Reading passage:
** START **

Behavioral Changes in Speakers who are Automatically Captioned in Meetings with Deaf or Hard-of-Hearing Peers
Matthew Seita, Khaled Albusays, Sushant Kafle, Michael Stinson, Matt Huenerfauth · 2018 · Proceedings of the 20th International ACM SIGACCESS Conference on Computers and Accessibility (ASSETS 2018) · doi:10.1145/3234695.3236355
Summary
This study from Rochester Institute of Technology investigates a largely unexplored question: how does using an ASR-based captioning tool in meetings with deaf or hard of hearing (DHH) colleagues change the speaking behavior of hearing participants? While prior work has focused on DHH users' experiences with automatic captions, this paper examines the other side of the interaction — how the technology and social context together influence the hearing speaker. The researchers conducted an experiment with 21 participants (12 hearing, 9 DHH) at the National Technical Institute for the Deaf. Small groups of 2-3 people (always including one DHH participant) held collaborative discussions under three conditions: without ASR technology (using whatever communication methods they preferred, such as speech-reading, writing, or gesturing), with an ASR-based chat application where spoken words appeared as text messages, and with a "markup" version that italicized and underlined words the ASR had low confidence in recognizing. The ASR application worked like a chat room — hearing participants pressed a microphone button to speak, their words were transcribed by cloud-based ASR, and messages appeared as text visible to all participants. DHH participants communicated by typing. Audio recordings were meticulously annotated using ELAN software and analyzed with the Praat speech analysis tool to extract acoustic features including intensity, pitch, formant frequencies, harmonics-to-noise ratio, speech rate, and Speech Intelligibility Index.

** END **

Data lines:

** START **

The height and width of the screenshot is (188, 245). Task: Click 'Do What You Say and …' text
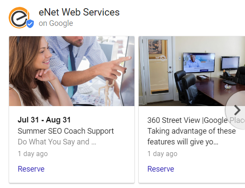[x=57, y=142]
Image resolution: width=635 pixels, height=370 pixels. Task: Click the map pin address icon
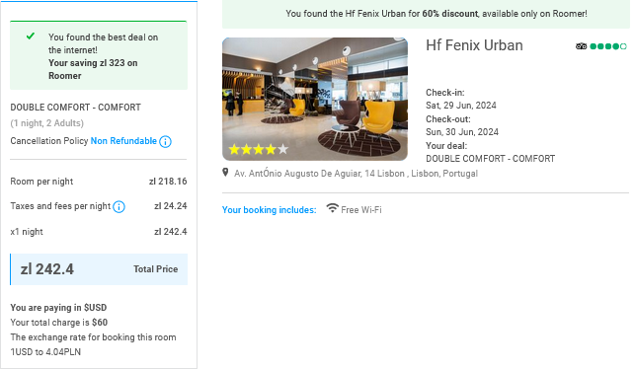pyautogui.click(x=225, y=173)
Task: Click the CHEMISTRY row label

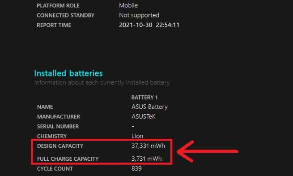Action: 52,136
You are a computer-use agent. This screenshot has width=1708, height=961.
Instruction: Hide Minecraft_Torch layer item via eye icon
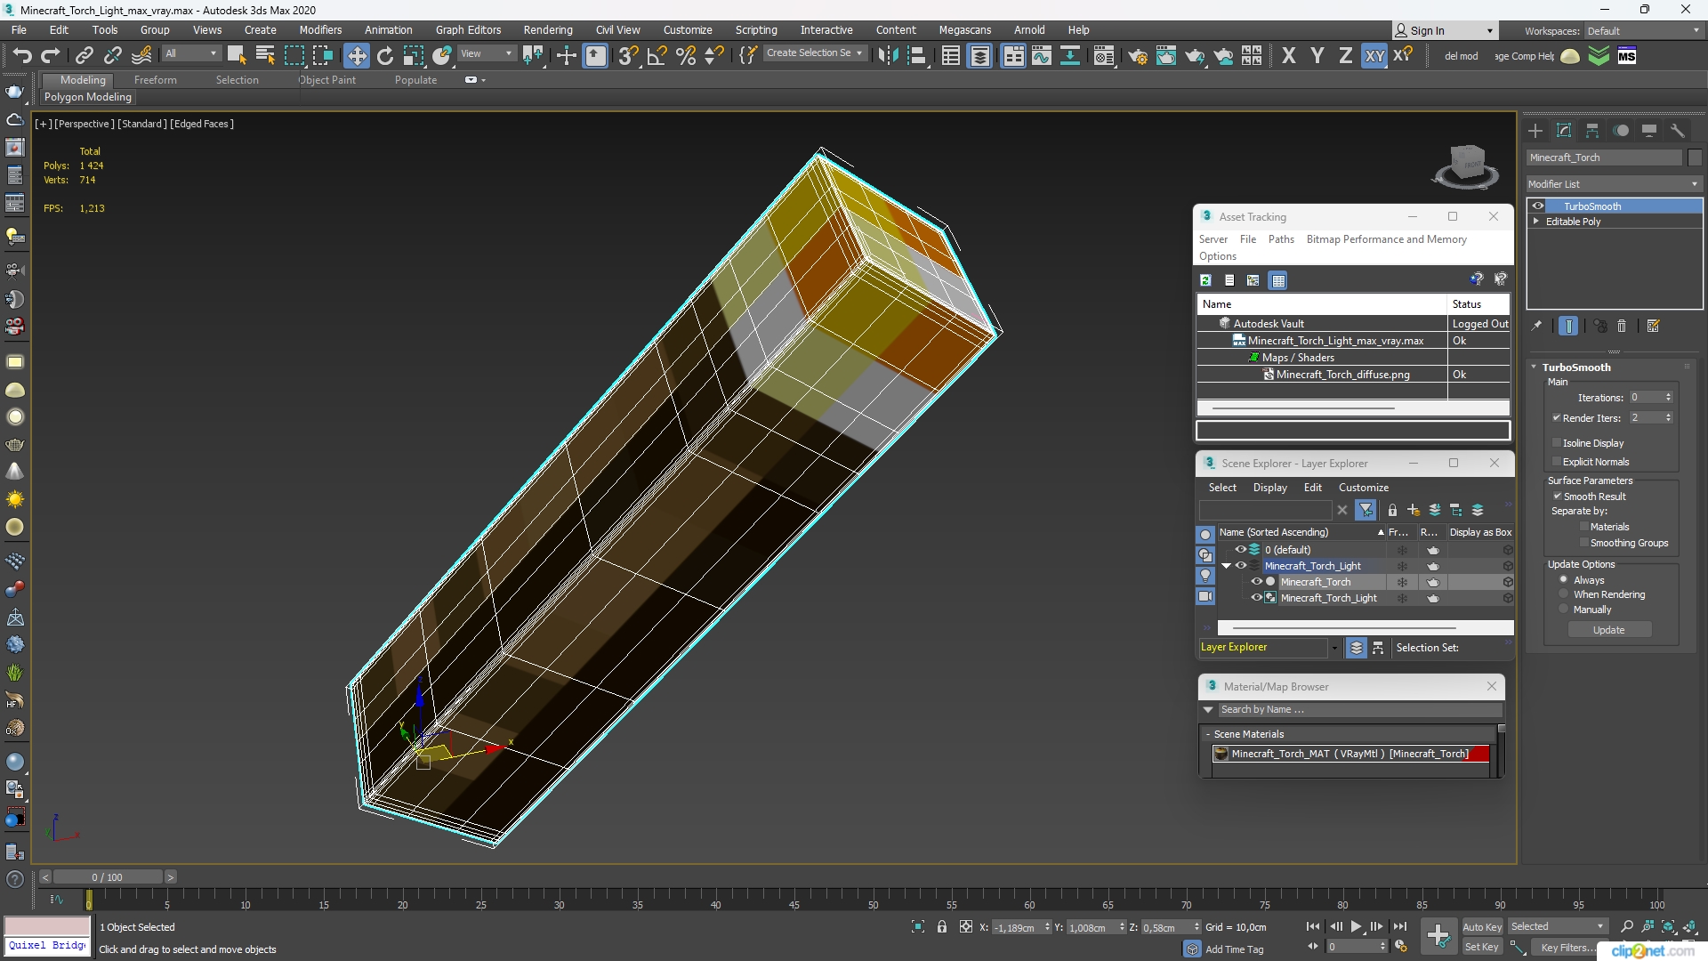tap(1256, 582)
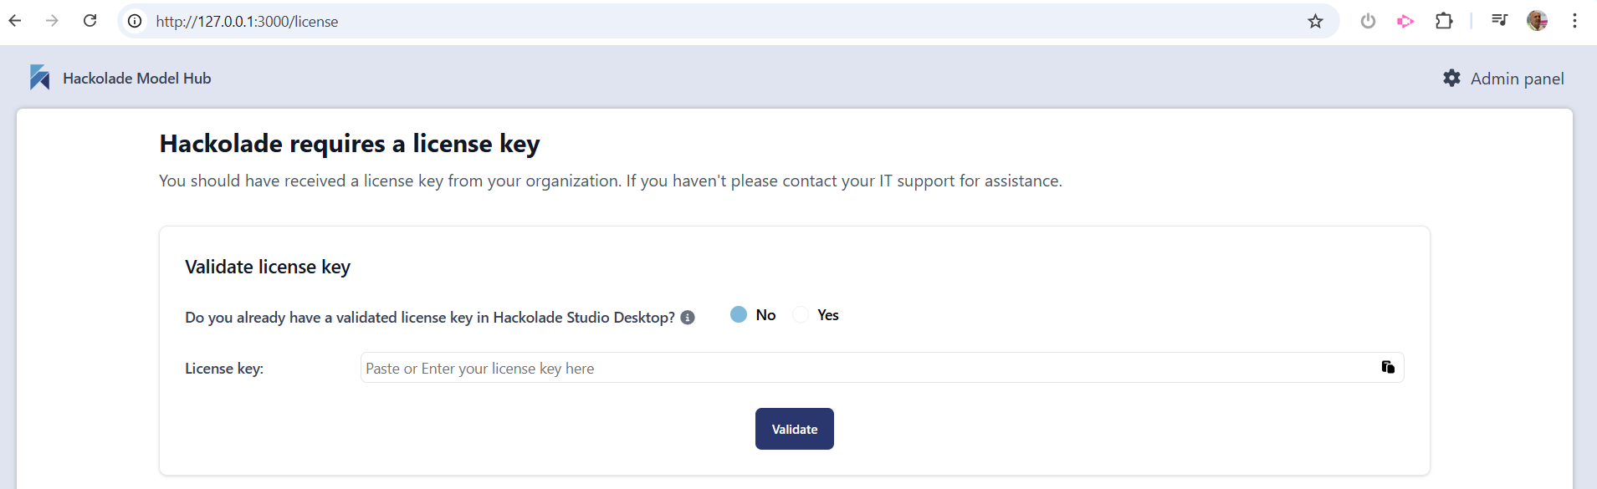Navigate back in browser history

(15, 21)
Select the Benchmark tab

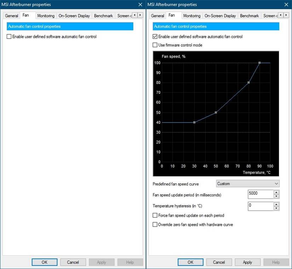(249, 16)
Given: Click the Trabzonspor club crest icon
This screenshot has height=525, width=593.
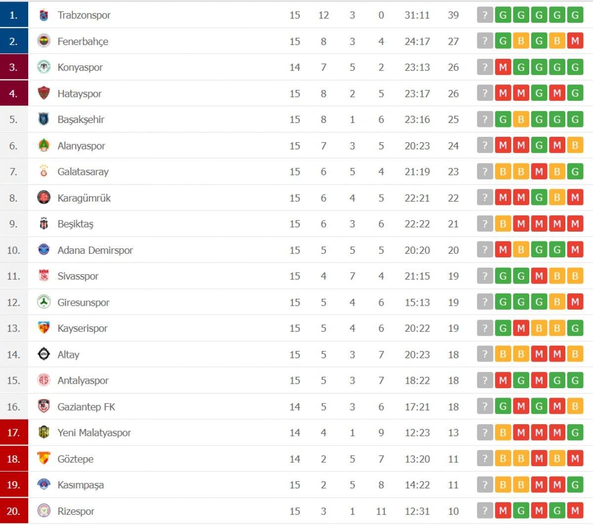Looking at the screenshot, I should point(43,15).
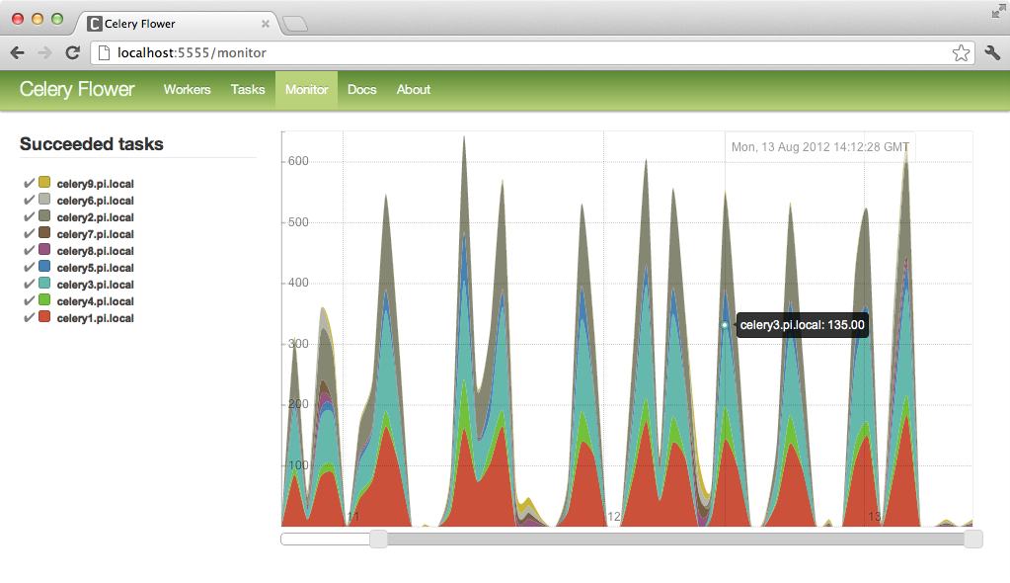Click the Celery Flower brand link
This screenshot has width=1010, height=583.
[76, 89]
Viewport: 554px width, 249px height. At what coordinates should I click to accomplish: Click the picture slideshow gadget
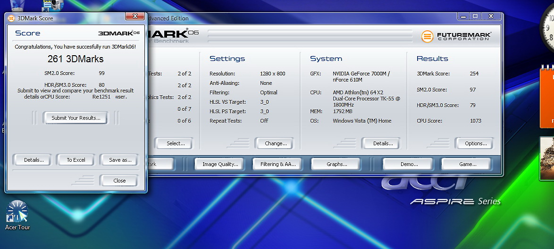[547, 158]
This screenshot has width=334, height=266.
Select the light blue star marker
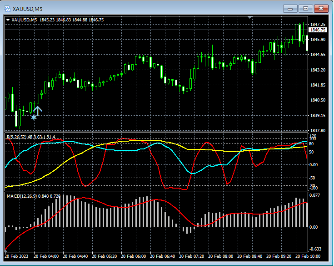click(x=34, y=118)
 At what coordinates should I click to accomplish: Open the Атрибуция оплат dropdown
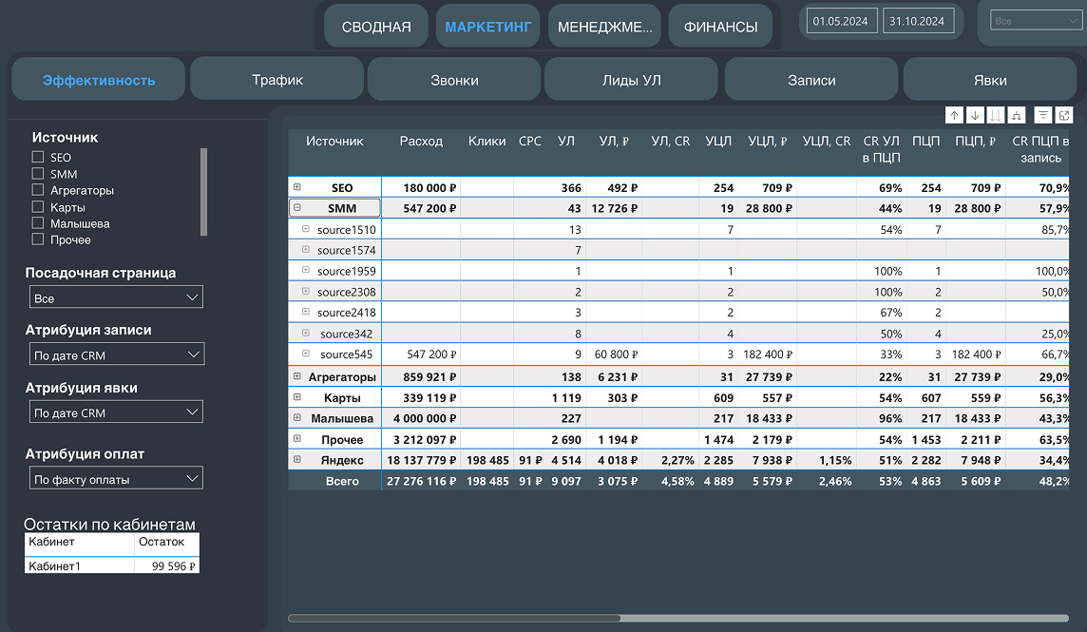[x=115, y=479]
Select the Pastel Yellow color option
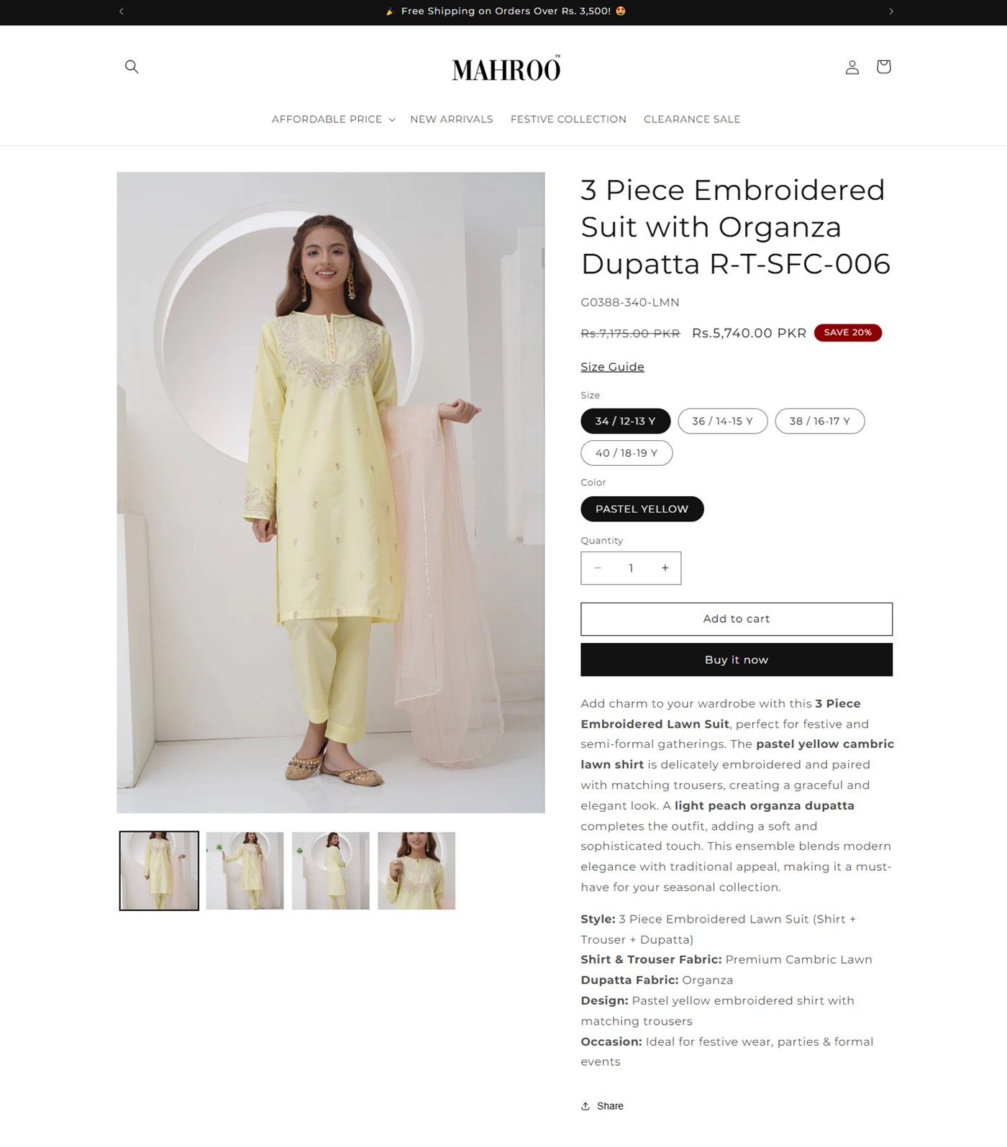This screenshot has height=1147, width=1007. point(642,509)
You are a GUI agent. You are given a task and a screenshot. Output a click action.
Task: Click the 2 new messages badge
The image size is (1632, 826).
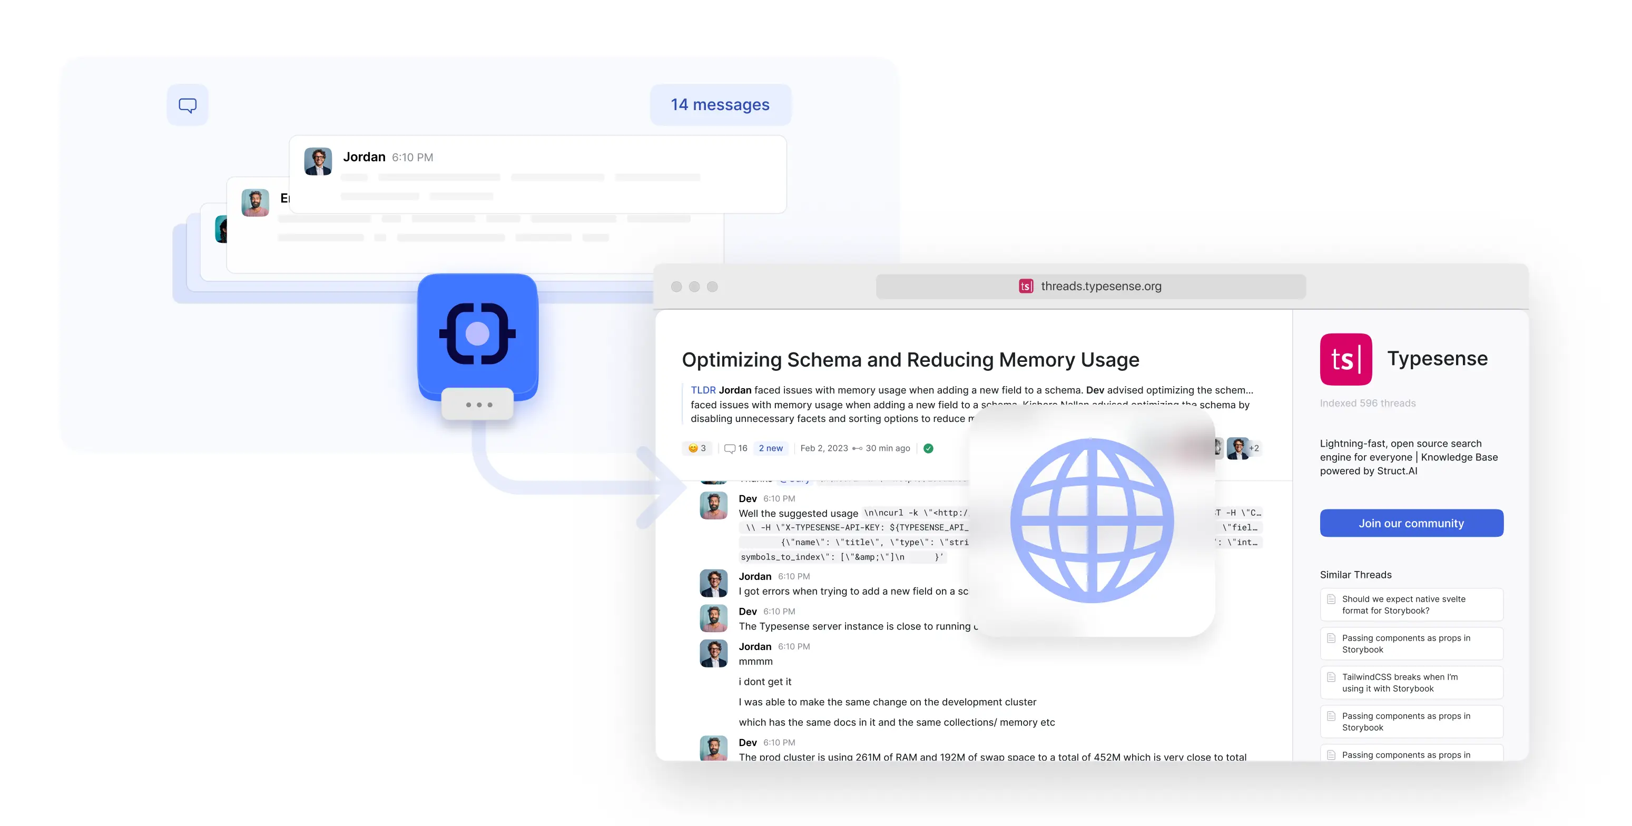point(770,448)
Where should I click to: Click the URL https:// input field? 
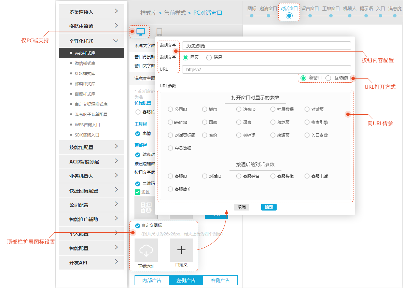point(266,70)
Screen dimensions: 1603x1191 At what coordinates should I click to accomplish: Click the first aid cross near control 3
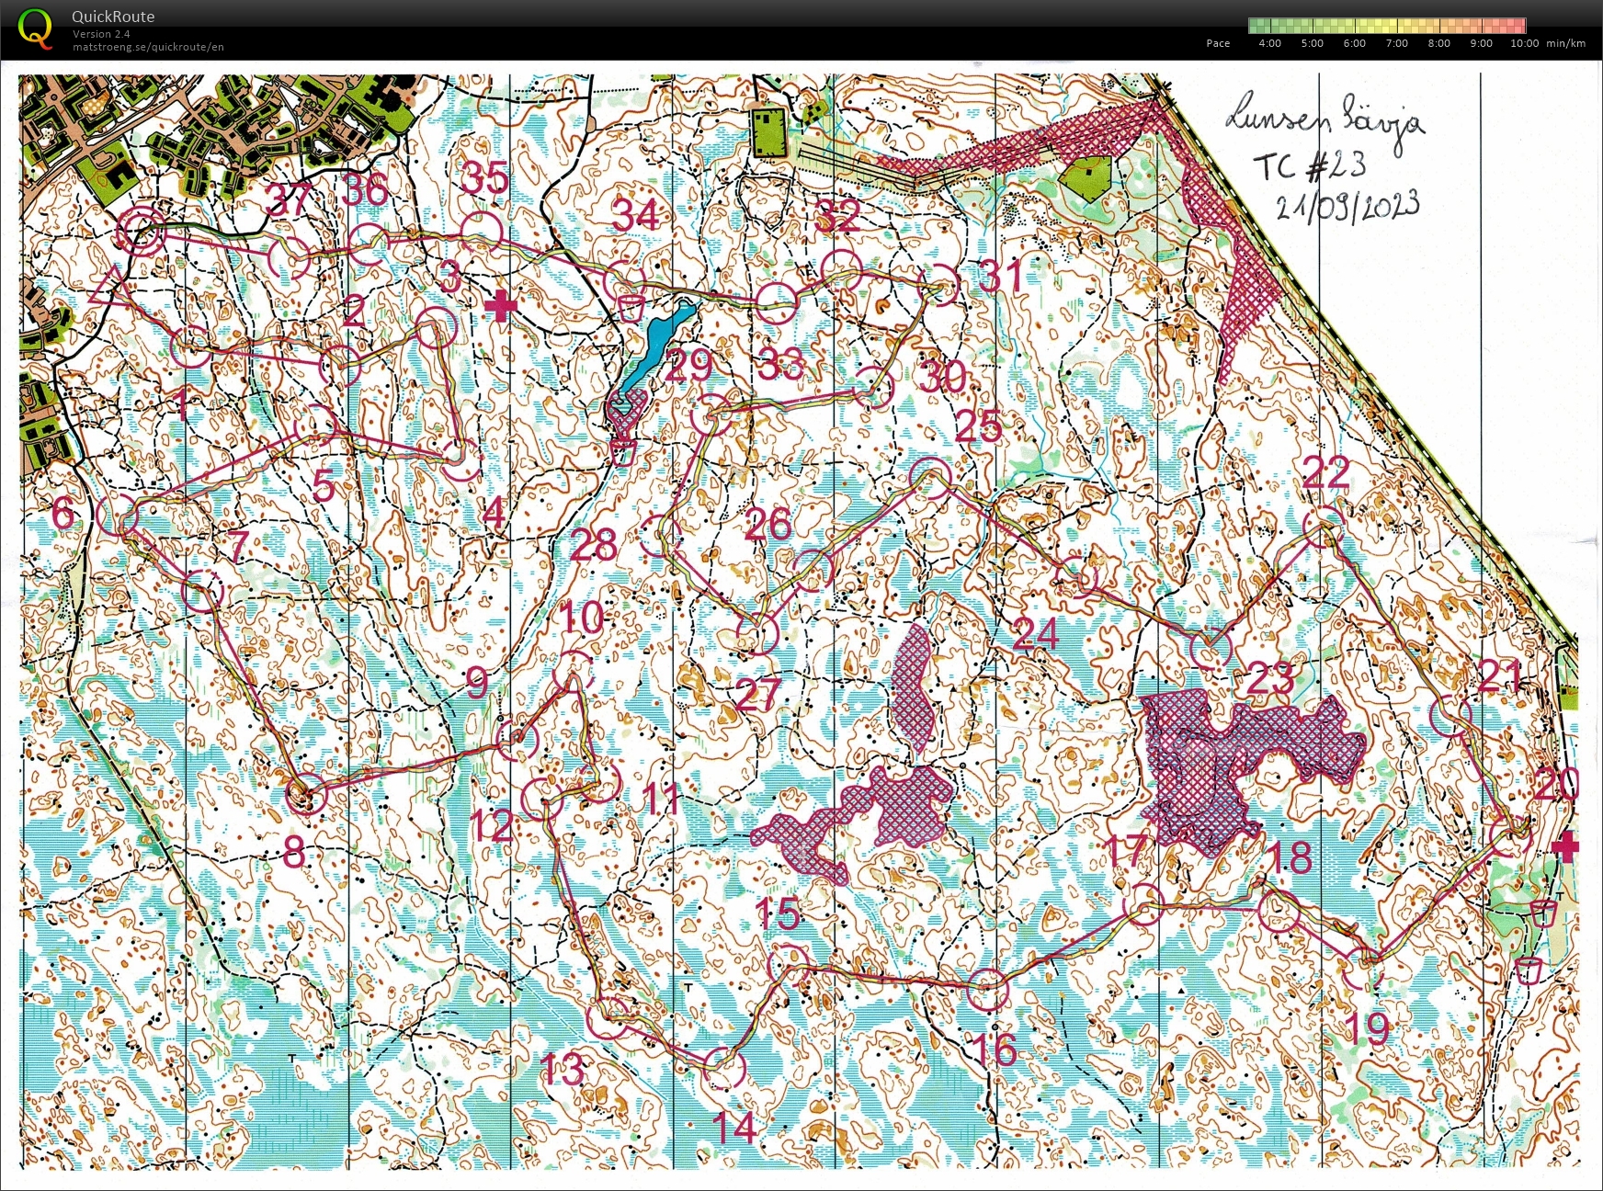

** END **

Task goal:
Quote the whole captioning study summary word for word. Work from the captioning study summary alone, not from the data.

Solution to the exercise:
Behavioral Changes in Speakers who are Automatically Captioned in Meetings with Deaf or Hard-of-Hearing Peers
Matthew Seita, Khaled Albusays, Sushant Kafle, Michael Stinson, Matt Huenerfauth · 2018 · Proceedings of the 20th International ACM SIGACCESS Conference on Computers and Accessibility (ASSETS 2018) · doi:10.1145/3234695.3236355
Summary
This study from Rochester Institute of Technology investigates a largely unexplored question: how does using an ASR-based captioning tool in meetings with deaf or hard of hearing (DHH) colleagues change the speaking behavior of hearing participants? While prior work has focused on DHH users' experiences with automatic captions, this paper examines the other side of the interaction — how the technology and social context together influence the hearing speaker. The researchers conducted an experiment with 21 participants (12 hearing, 9 DHH) at the National Technical Institute for the Deaf. Small groups of 2-3 people (always including one DHH participant) held collaborative discussions under three conditions: without ASR technology (using whatever communication methods they preferred, such as speech-reading, writing, or gesturing), with an ASR-based chat application where spoken words appeared as text messages, and with a "markup" version that italicized and underlined words the ASR had low confidence in recognizing. The ASR application worked like a chat room — hearing participants pressed a microphone button to speak, their words were transcribed by cloud-based ASR, and messages appeared as text visible to all participants. DHH participants communicated by typing. Audio recordings were meticulously annotated using ELAN software and analyzed with the Praat speech analysis tool to extract acoustic features including intensity, pitch, formant frequencies, harmonics-to-noise ratio, speech rate, and Speech Intelligibility Index.